Architekt Stephan Mölig aus Lauterbach hat ein Exposé verfasst, welches viel über hochwertige Bauausführung vermittelt und in welchem Ambiente die Bewohner leben können.

Idealerweise haben alle Wohnungen eine Terrasse oder einen Balkon, die alle zum großen Garten ausgerichtet sind. Zu jeder Wohnung gehört ein Kellerraum, der mit dem Lift erreichbar ist. Im gemeinschaftlichen Waschraum steht für jede Wohnung ein Anschluss für Waschmaschine und Trockner mit separatem Zähler zur Verfügung.

Der Eingangsbereich ermöglicht einen ebenerdigen Zugang. Ein Lift erleichtert den Zugang zu sämtlichen Stockwerken und den Keller. Stellplätze vor dem Haus und im nahegelegenen Parkhaus können auf Wunsch angemietet werden. Ein gemeinsamer Garten sorgt für entspannten Freizeitgenuss. Das Strolchenzimmer, der ehemalige Thekenraum der Gaststätte Keutzer, ist als vielseitig nutzbarer Treffpunkt für alle Bewohner gedacht. Hier kann man gemeinsam spielen, fernsehen oder feiern.

Gleichzeitg sind fußläufig Restaurants und Cafés in unmittelbarer Nähe und am berühmten Ankerturm vorbei, der Weg zum Marktplatz zu erreichen, der rund 200 Meter entfernt ist. Um Bäcker, Metzger, Arzt oder Supermarkt zu erreichen müssen höchstens rund 300 Meter zurückgelegt werden.

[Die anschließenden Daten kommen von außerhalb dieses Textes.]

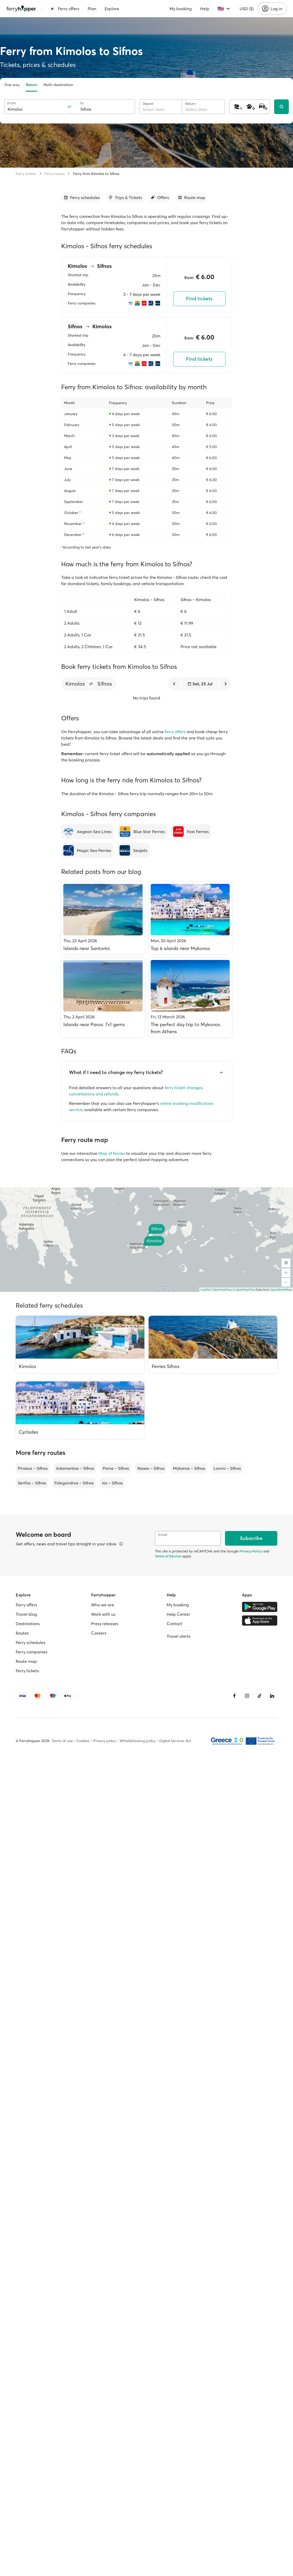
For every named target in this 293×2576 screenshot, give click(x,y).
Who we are (102, 1604)
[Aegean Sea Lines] (87, 831)
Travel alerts (178, 1636)
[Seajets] (133, 850)
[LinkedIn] (272, 1696)
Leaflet (205, 1289)
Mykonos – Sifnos (189, 1468)
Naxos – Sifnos (151, 1468)
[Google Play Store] (259, 1607)
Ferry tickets (26, 173)
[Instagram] (247, 1696)
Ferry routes (54, 173)
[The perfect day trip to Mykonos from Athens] (190, 997)
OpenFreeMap (222, 1289)
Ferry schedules (30, 1642)
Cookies (82, 1740)
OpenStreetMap (281, 1289)
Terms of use (62, 1740)
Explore (112, 8)
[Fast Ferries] (191, 831)
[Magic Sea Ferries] (87, 850)
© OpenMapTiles (244, 1289)
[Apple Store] (259, 1620)
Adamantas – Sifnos (75, 1468)
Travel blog (26, 1614)
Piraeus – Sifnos (33, 1468)
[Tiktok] (259, 1696)
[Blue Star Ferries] (142, 831)
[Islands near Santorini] (103, 918)
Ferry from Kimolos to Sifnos (96, 173)
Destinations (28, 1623)
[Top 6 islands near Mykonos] (190, 918)
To (82, 103)
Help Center (178, 1614)
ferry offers (175, 731)
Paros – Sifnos (116, 1468)
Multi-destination (58, 84)
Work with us (103, 1614)
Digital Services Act (175, 1740)
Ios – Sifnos (112, 1482)
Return (31, 84)
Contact (174, 1623)
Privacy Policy (250, 1551)
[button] (91, 683)
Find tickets (199, 299)
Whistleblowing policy (138, 1740)
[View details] (121, 1543)
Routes (22, 1633)
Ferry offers (64, 8)
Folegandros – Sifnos (74, 1482)
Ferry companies (31, 1651)
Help (204, 8)
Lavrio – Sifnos (227, 1468)
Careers (98, 1633)
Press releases (104, 1623)
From (11, 103)
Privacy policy (104, 1740)
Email (162, 1534)
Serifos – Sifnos (32, 1482)
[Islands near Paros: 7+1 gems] (103, 997)
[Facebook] (234, 1696)
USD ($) (246, 8)
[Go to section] (81, 197)
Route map (26, 1661)
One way (12, 84)
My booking (181, 8)
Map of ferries (111, 1153)
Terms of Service (168, 1556)
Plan (92, 8)
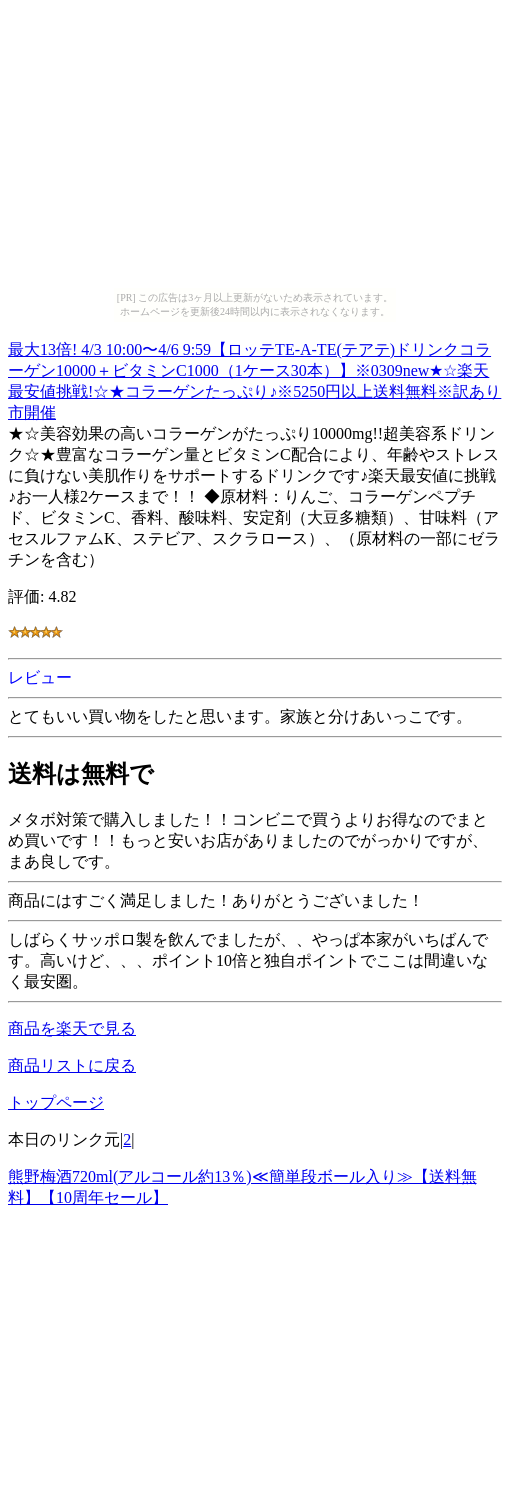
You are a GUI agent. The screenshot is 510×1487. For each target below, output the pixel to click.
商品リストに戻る (72, 1065)
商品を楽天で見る (72, 1028)
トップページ (56, 1102)
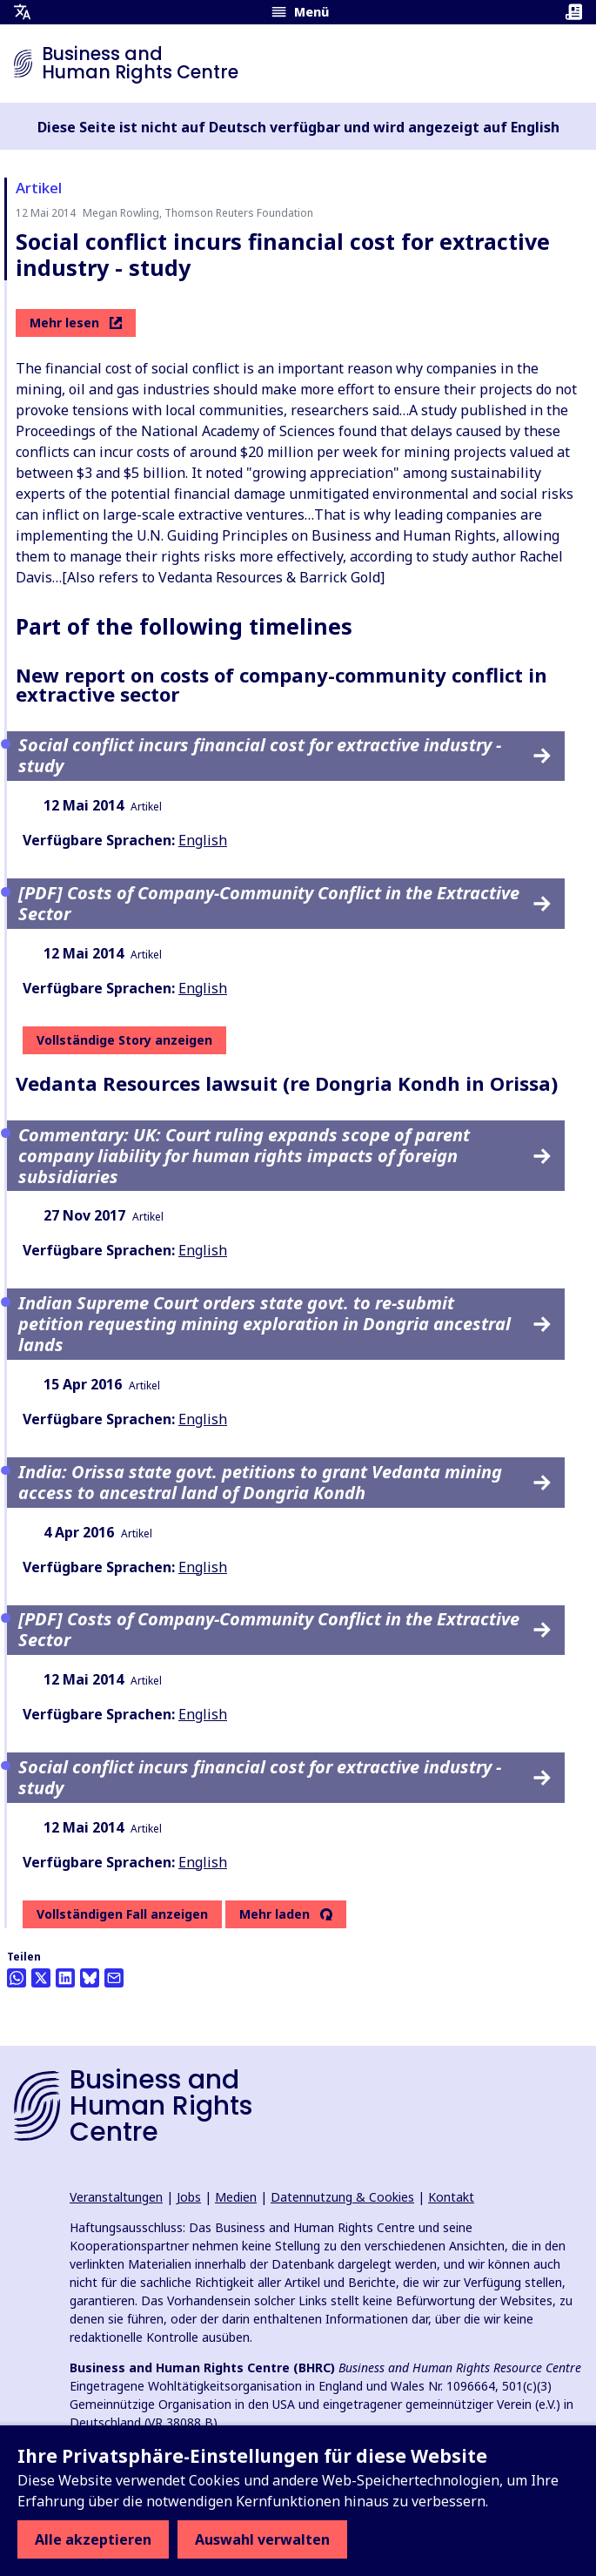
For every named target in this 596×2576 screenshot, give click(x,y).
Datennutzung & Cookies (342, 2197)
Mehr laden (274, 1914)
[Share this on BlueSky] (89, 1977)
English (202, 840)
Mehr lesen (76, 322)
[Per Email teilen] (114, 1977)
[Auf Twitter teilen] (40, 1977)
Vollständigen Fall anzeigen (122, 1914)
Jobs (189, 2197)
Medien (236, 2197)
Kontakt (451, 2197)
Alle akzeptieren (93, 2539)
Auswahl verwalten (262, 2539)
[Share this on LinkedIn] (65, 1977)
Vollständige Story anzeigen (124, 1040)
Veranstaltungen (116, 2197)
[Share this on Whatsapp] (16, 1977)
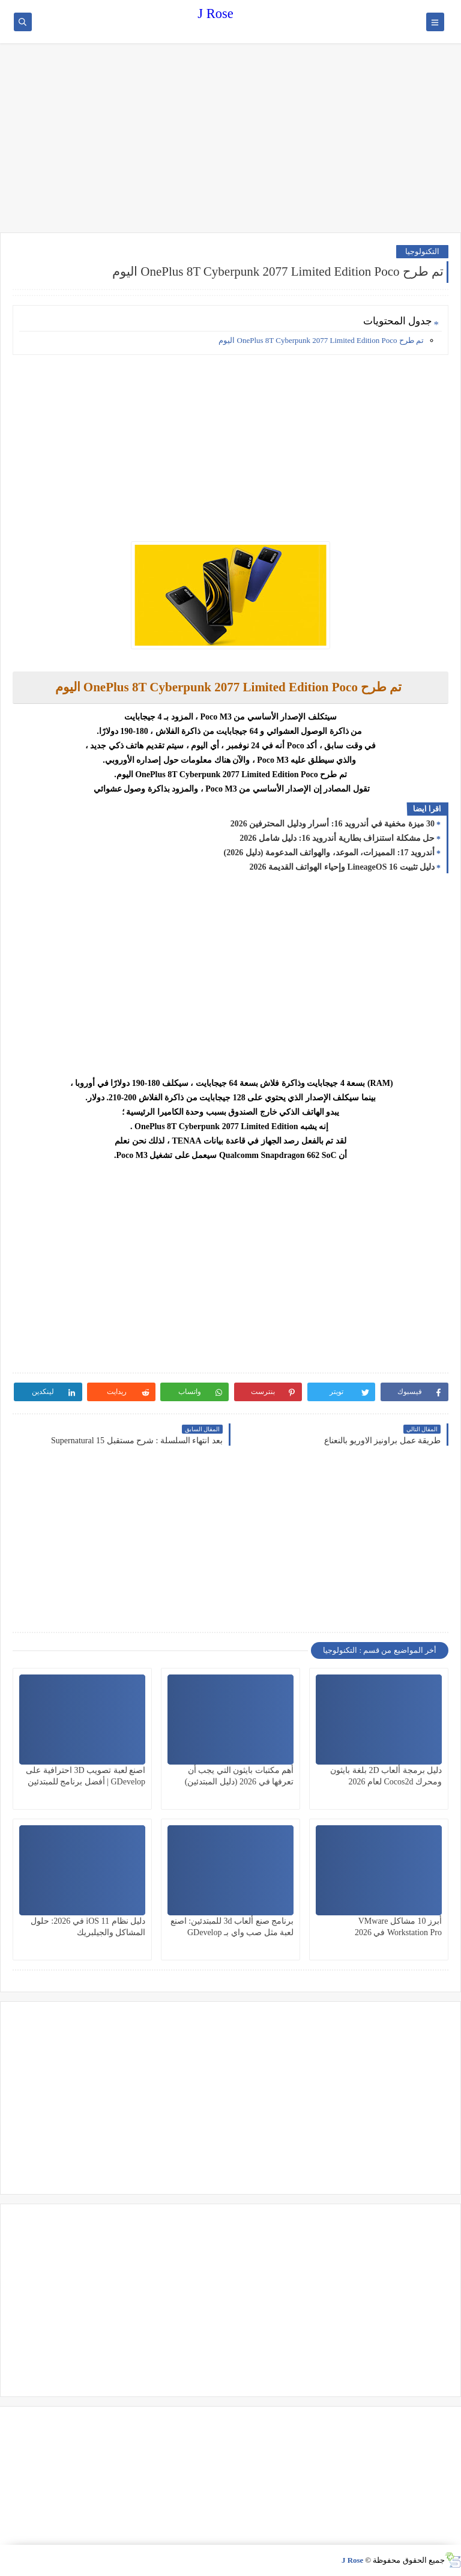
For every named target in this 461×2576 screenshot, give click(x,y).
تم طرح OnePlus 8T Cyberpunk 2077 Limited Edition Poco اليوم (321, 340)
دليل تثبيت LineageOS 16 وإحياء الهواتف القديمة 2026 (342, 866)
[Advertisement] (230, 139)
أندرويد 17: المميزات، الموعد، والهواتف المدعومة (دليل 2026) (329, 852)
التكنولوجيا (422, 251)
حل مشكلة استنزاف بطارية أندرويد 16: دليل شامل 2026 (337, 838)
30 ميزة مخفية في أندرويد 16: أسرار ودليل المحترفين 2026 (332, 823)
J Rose (215, 13)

Details der Ausstattung: Hochwärmegedämmte Massivbauweise, eine moderne Wärmepumpe für Heizung und für Brauchwasser sowie eine Gas-Brennwerttherme garantieren auch in Zukunft niedrige Energiekosten. Fußbodenheizung in allen Räumen, digitale Verbrauchserfassung für Wasser und Heizung, Holzparkett oder Designbelag, keramische Fliesen in Bädern und WCs sowie in Küchen und Fluren sind weitere Ausstattungsmerkmale. Altengerechte Badezimmer, Fenster mit Dreifachverglasung, elektrische Alu-Jalousien für den sommerlichen Wärmeschutz, zur Verdunklung der Räume bei gleichzeitigem Sichtschutz, große Wohnzimmer mit offen gestalteten Grundrissen, komfortable Raumhöhen von 2,50 bis 2,70 Meter, bieten großzügiges Wohnen mit besonderem Flair. Ein Lift vom Keller bis zum Dachgeschoss, jede Wohnung mit Terrasse oder Balkon, gemeinsamer Gartenbereich runden alles ab. Zukunftsgerecht können die Bewohner unter verschiedenen Anbietern von digitalen Diensten wählen.

Damit das Projekt umgesetzt werden konnte, wurde Ende August 2016 mit den Abrissarbeiten begonnen, denen die baufälligen Häuser in der Hainigstraße 8 und 10 sowie der Saalbau der ehemaligen Gaststätte „Keutzer“ in der Lindenstraße 4 weichen musste. Später war auch das baufällige windschiefe Häuschen „Löbergasse 1“ an der Reihe. Im August 2017 wurde das Richtfest gefeiert und ab Juni 2018 gilt das Projekt „L4 – Wohnen für Jung und Alt“ erfolgreich abgeschlossen.

LINDENSTRASSE 4
Gustav Stabernack investierte und zwei Millionen Euro in das Projekt an der Lindenstraße 4 (L4), wo im Bereich des ehemaligen Gasthauses Keutzer und des Häuschens in der Löbersgasse 1 elf Wohnungen entstanden sind. Das Projekt „L4“ an der Lindenstraße 4 vereint denkmalorientierte Stadtentwicklung und seniorengerechten Komfort.